# EXERCISE BRIEF
Reproduce the records word for word from their first line through the line containing "Looking at the image, I should click on (2505, 786).", with both ends included. Leave the pictures out of your copy.

Collected data entries:
------

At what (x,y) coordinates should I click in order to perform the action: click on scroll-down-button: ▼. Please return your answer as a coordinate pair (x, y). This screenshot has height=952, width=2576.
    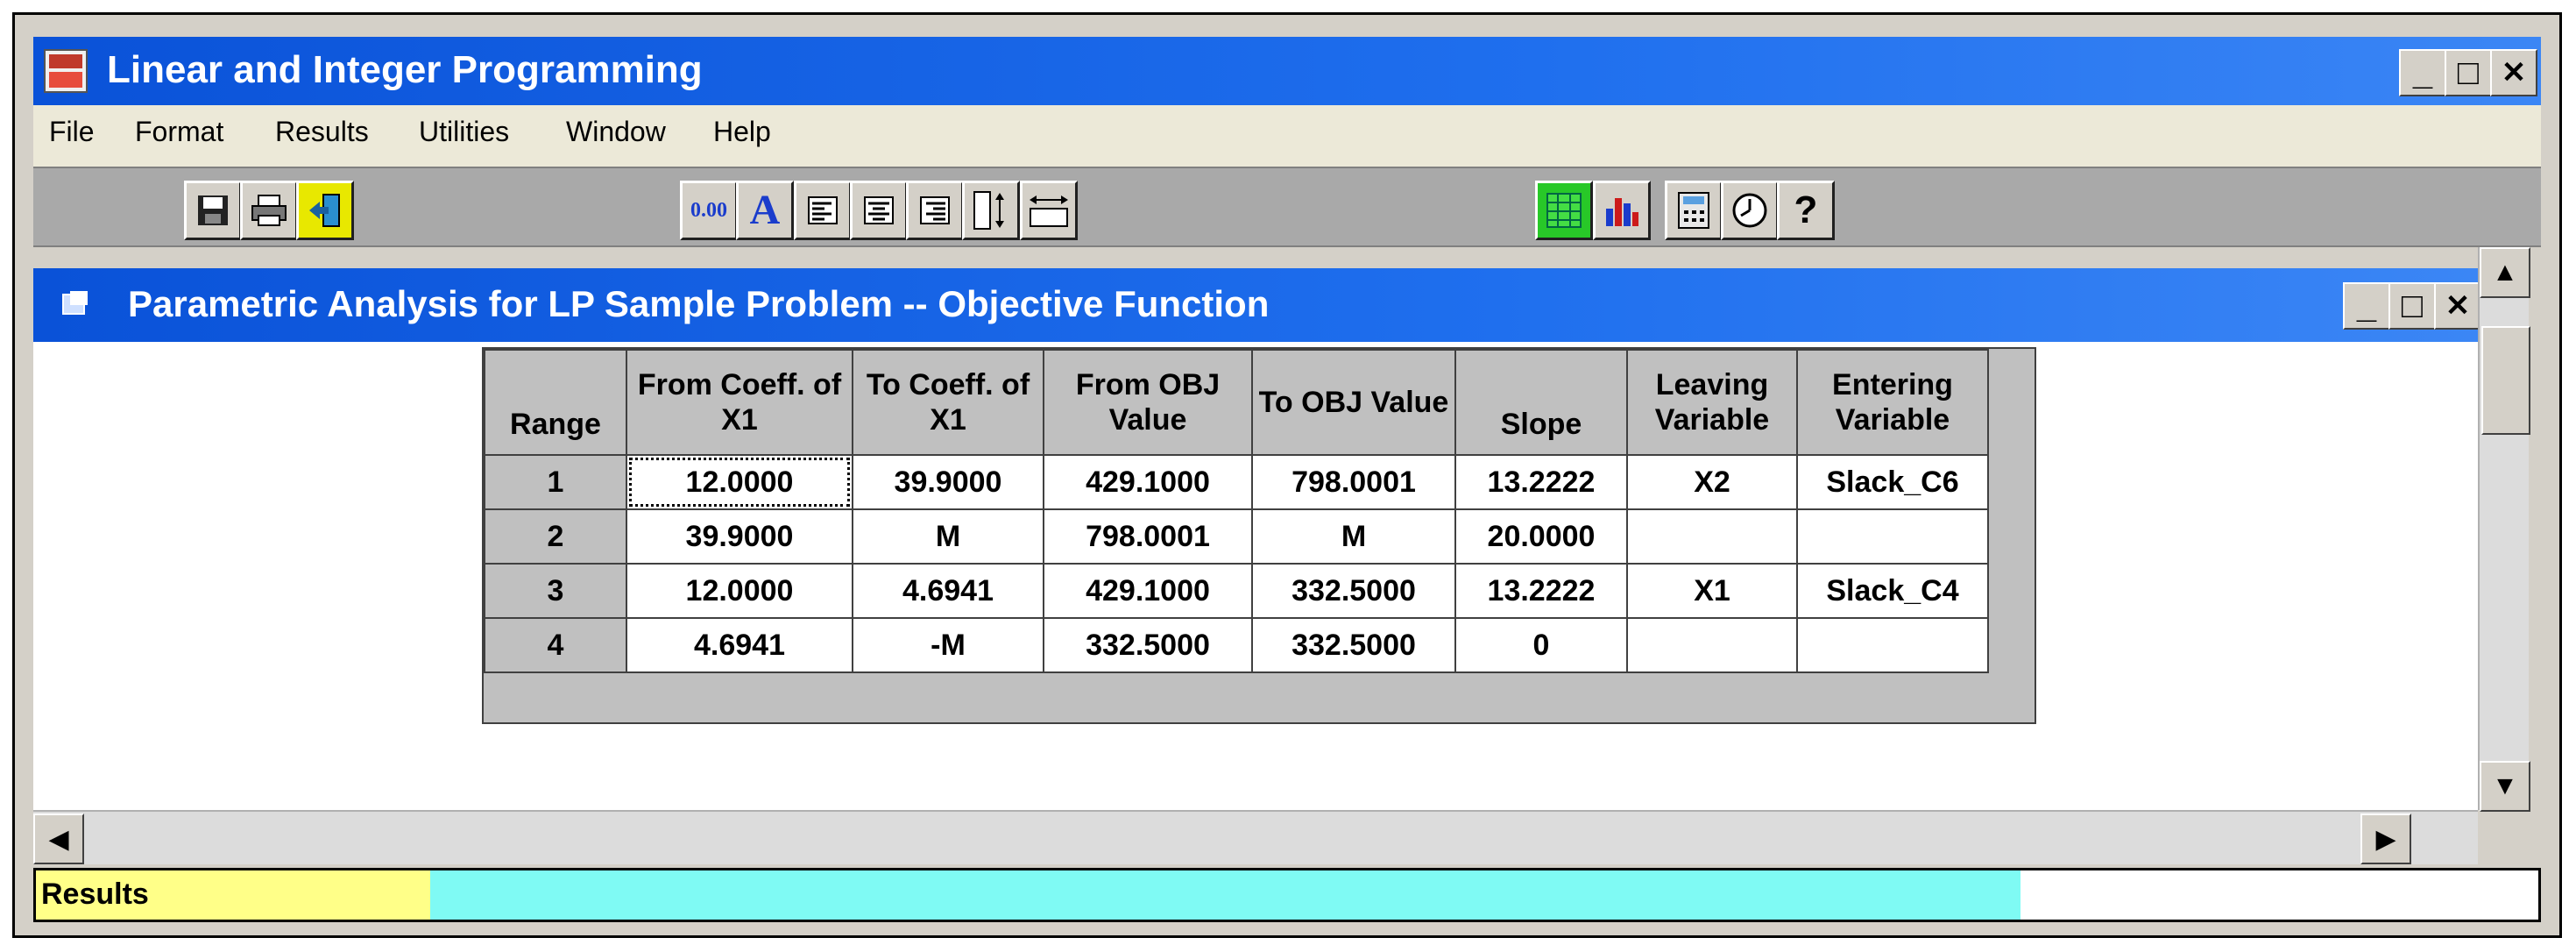
    Looking at the image, I should click on (2505, 786).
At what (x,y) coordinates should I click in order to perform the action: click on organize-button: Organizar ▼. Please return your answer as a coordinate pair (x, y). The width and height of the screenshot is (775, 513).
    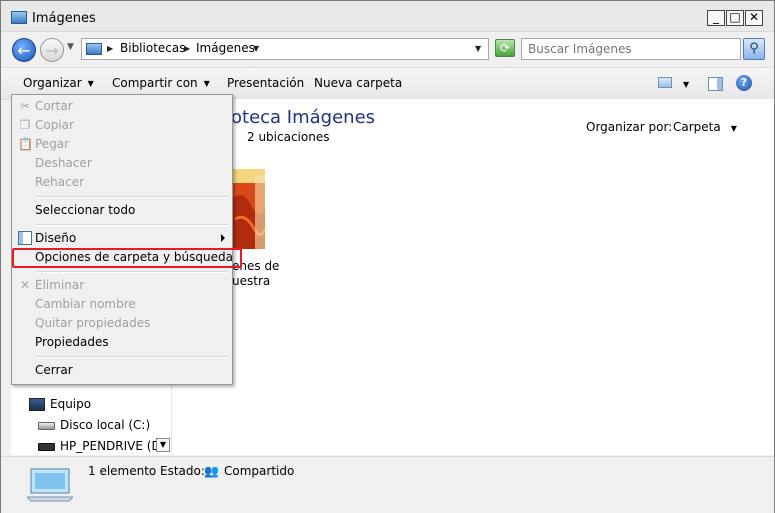
    Looking at the image, I should click on (58, 83).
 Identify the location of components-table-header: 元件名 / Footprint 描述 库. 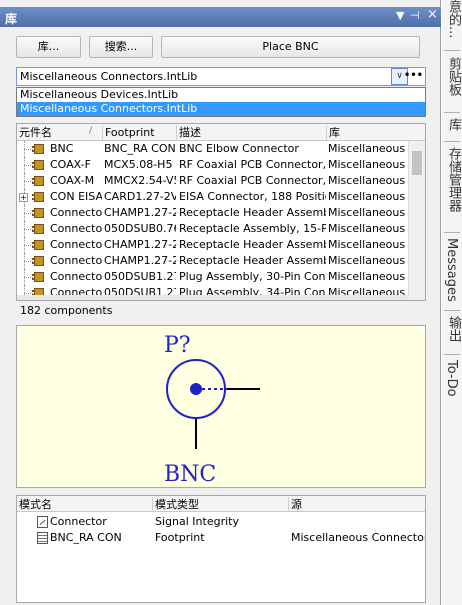
(221, 132).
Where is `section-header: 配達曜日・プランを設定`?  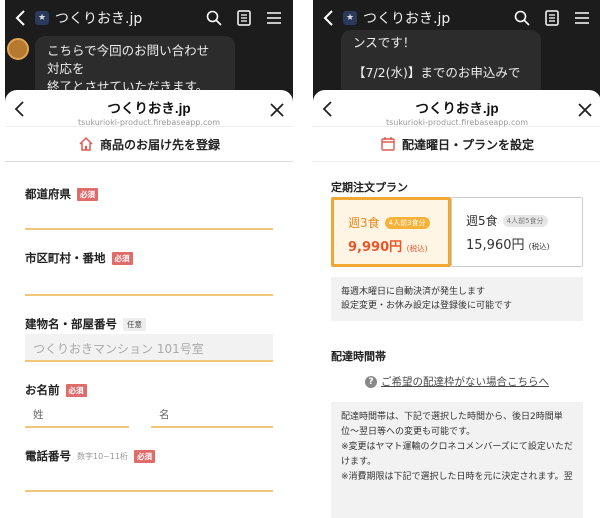 section-header: 配達曜日・プランを設定 is located at coordinates (456, 144).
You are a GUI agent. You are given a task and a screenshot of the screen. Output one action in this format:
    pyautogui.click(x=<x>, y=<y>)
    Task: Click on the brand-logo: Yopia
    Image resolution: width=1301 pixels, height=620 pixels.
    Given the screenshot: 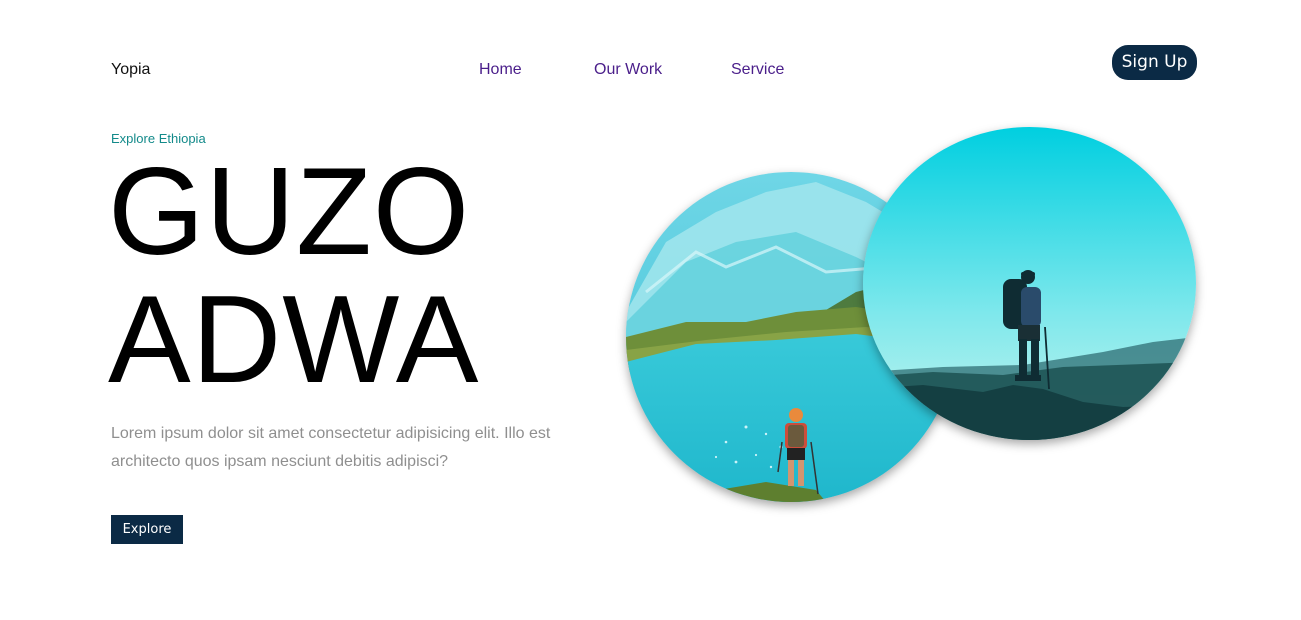 What is the action you would take?
    pyautogui.click(x=130, y=70)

------

# ANSWER FOR THE TASK
At what (x,y) coordinates should I click in order to perform the action: click on scroll-down-button: ▼. Please return your answer as a coordinate pair (x, y). This screenshot has height=952, width=2576.
    Looking at the image, I should click on (2505, 786).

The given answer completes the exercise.